---------- PAGE ----------

[Feature] Minimal IUCLID export (#338)

This is an initial implementation that creates a working minimal .i6z document.
It passes schema validation and can be imported into IUCLID.

Caveat:
IUCLID files target individual compounds.
Pathway is not actually covered by the format.

It can be added in either soil or water and soil OECD endpoints.
**I currently only implemented the soil endpoint for all data.**

This sort of works, and I can report all degradation products in a pathway (not a nice view, but we can report many transformation products and add a diagram attachment in the future).

Adding additional information is an absolute pain, as we need to explicitly map each type of information to the relevant OECD field.
I use the XSD scheme for validation, but unfortunately the IUCLID parser is not fully compliant and requires a specific order, etc.

---------- DATASET ----------

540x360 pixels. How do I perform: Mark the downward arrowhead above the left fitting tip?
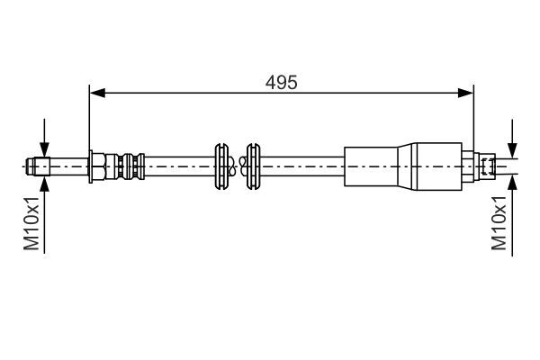pyautogui.click(x=44, y=152)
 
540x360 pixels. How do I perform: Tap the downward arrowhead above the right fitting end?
pyautogui.click(x=511, y=152)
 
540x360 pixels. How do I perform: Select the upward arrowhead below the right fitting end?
pyautogui.click(x=511, y=180)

----------

* **EXERCISES TO COMPLETE**:
1. According to the IUCLID export description, why is adding additional information such a pain?
2. Rewrite the part of the IUCLID export description that opens with the words containing "[Feature] Minimal IUCLID" and closes with "by the format.", changing "compounds" to "substances".
The rows are separate material and have nothing to do with the IUCLID export description.

* **SOLUTION SET**:
1. Each type of information has to be explicitly mapped to the relevant OECD field.

2.
[Feature] Minimal IUCLID export (#338)

This is an initial implementation that creates a working minimal .i6z document.
It passes schema validation and can be imported into IUCLID.

Caveat:
IUCLID files target individual substances.
Pathway is not actually covered by the format.